### TASK DESCRIPTION
Format the listing from the line containing "Given: Click the AC admin avatar" through the line containing "Looking at the" as a two-column CSV with the headers input and output. Give one row per input-output pair, put each field in quotes with line breaks turned into spaces, and leave the pictures out.

### PROVIDED DATA
>>>
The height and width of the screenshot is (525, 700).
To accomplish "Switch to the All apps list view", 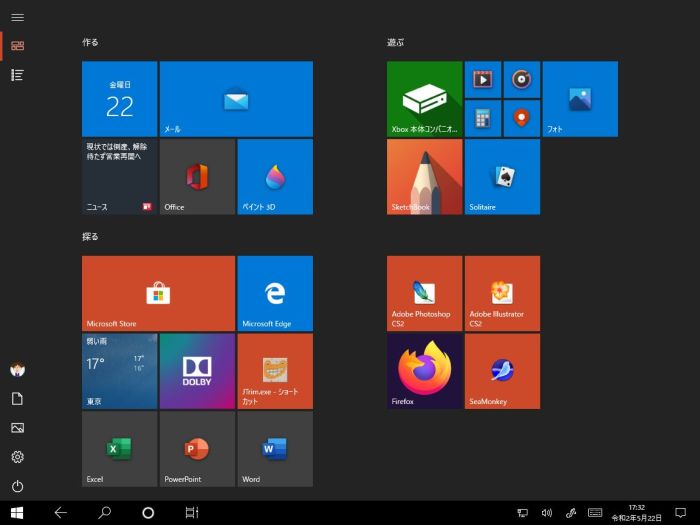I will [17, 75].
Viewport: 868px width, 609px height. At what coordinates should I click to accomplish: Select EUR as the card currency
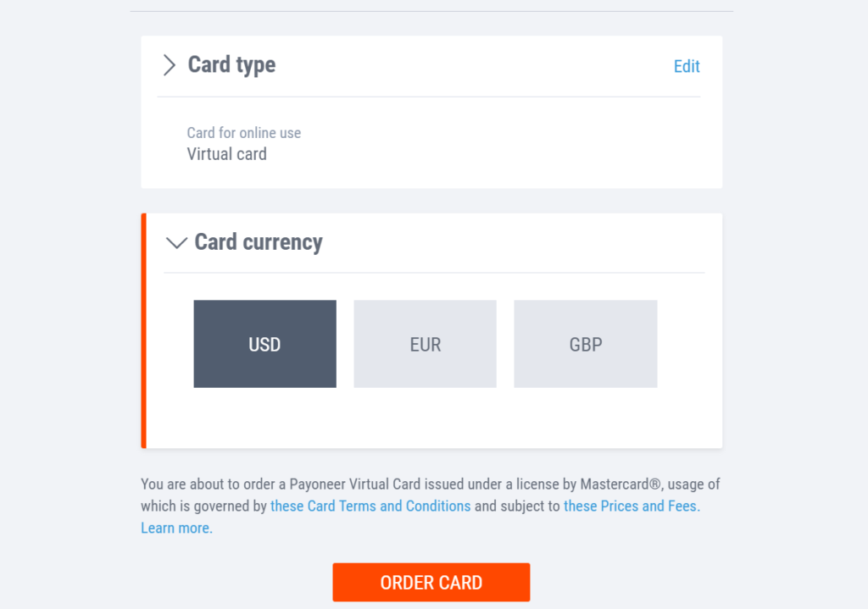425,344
<<<
>>>
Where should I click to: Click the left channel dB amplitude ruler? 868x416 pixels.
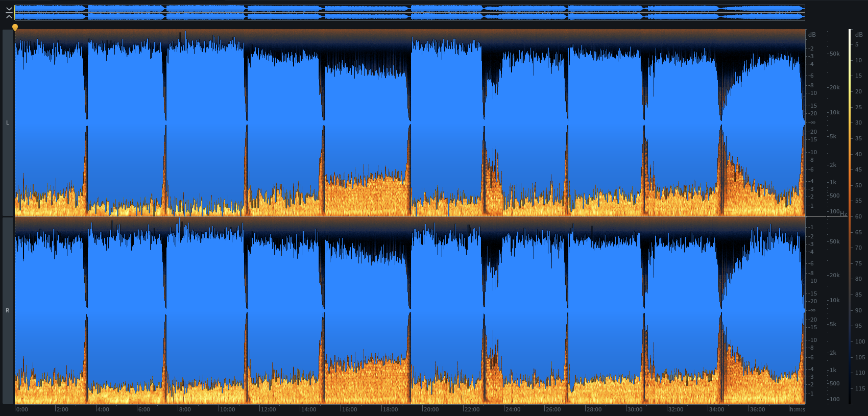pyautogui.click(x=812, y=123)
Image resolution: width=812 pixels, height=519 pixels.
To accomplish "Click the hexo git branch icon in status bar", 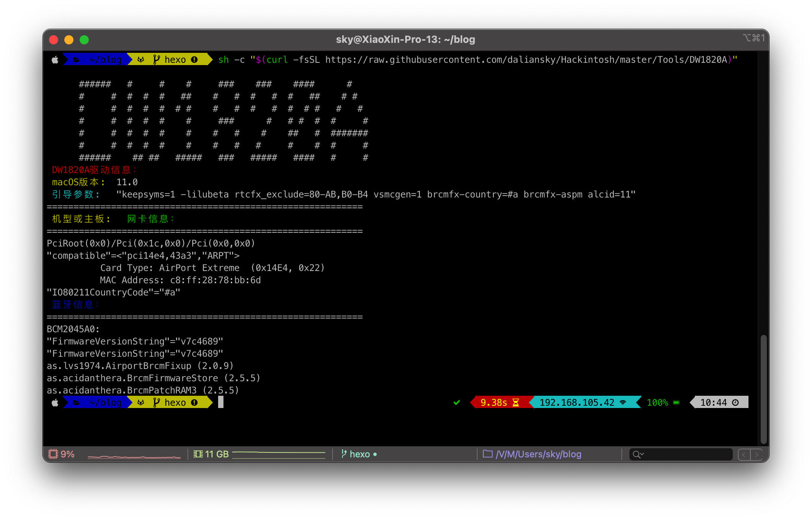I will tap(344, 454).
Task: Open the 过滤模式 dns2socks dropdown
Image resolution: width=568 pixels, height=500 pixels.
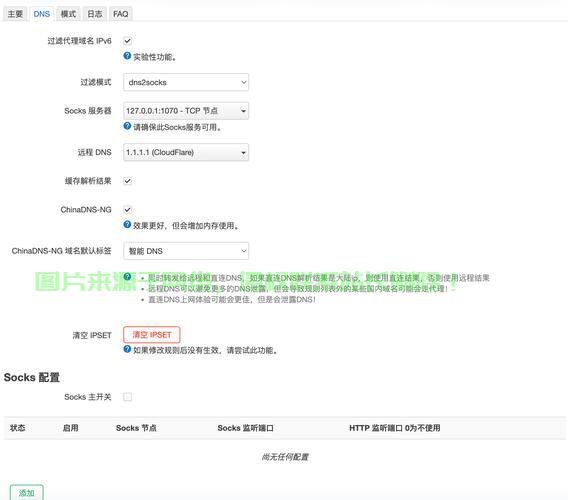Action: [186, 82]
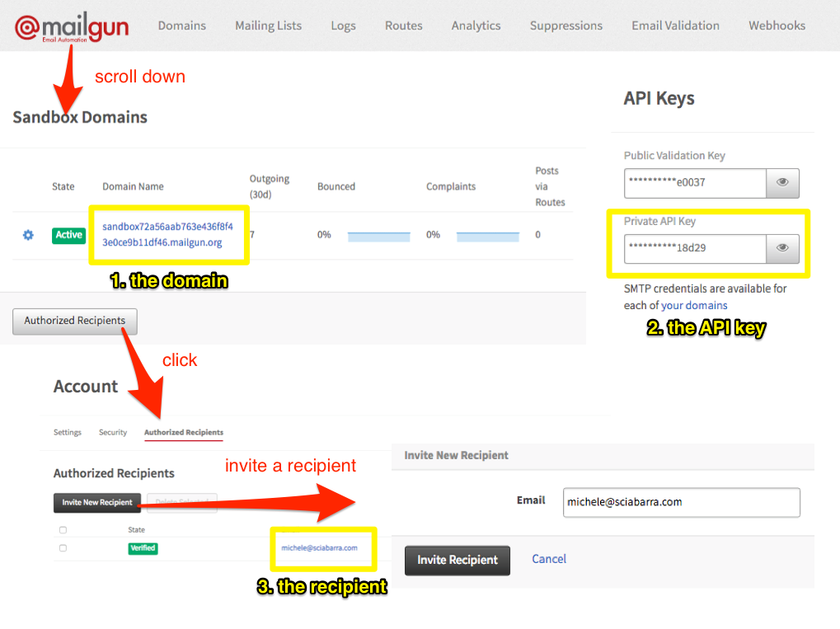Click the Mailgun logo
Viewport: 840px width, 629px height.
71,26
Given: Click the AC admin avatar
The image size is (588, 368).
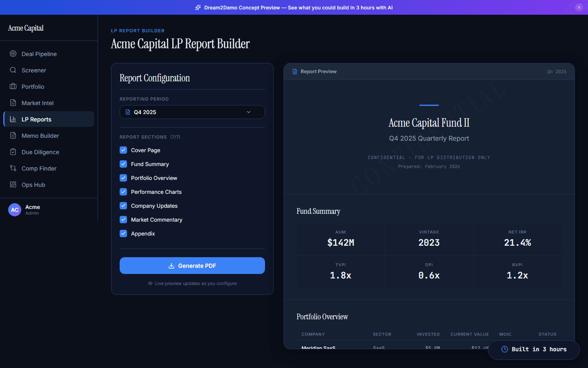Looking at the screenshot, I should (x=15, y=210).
<<<
>>>
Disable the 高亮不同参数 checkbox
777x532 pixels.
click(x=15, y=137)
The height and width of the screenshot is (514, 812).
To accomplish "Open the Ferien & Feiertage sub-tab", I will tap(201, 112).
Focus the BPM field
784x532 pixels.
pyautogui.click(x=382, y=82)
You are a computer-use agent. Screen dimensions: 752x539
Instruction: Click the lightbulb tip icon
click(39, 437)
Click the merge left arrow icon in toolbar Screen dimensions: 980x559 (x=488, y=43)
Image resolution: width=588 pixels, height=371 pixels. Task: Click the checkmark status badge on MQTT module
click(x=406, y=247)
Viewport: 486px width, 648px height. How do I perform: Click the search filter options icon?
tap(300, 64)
<<<
### WRITTEN REPLY
input,output
"Given: Click the AC admin avatar The image size is (588, 368).","Looking at the screenshot, I should (x=15, y=210)."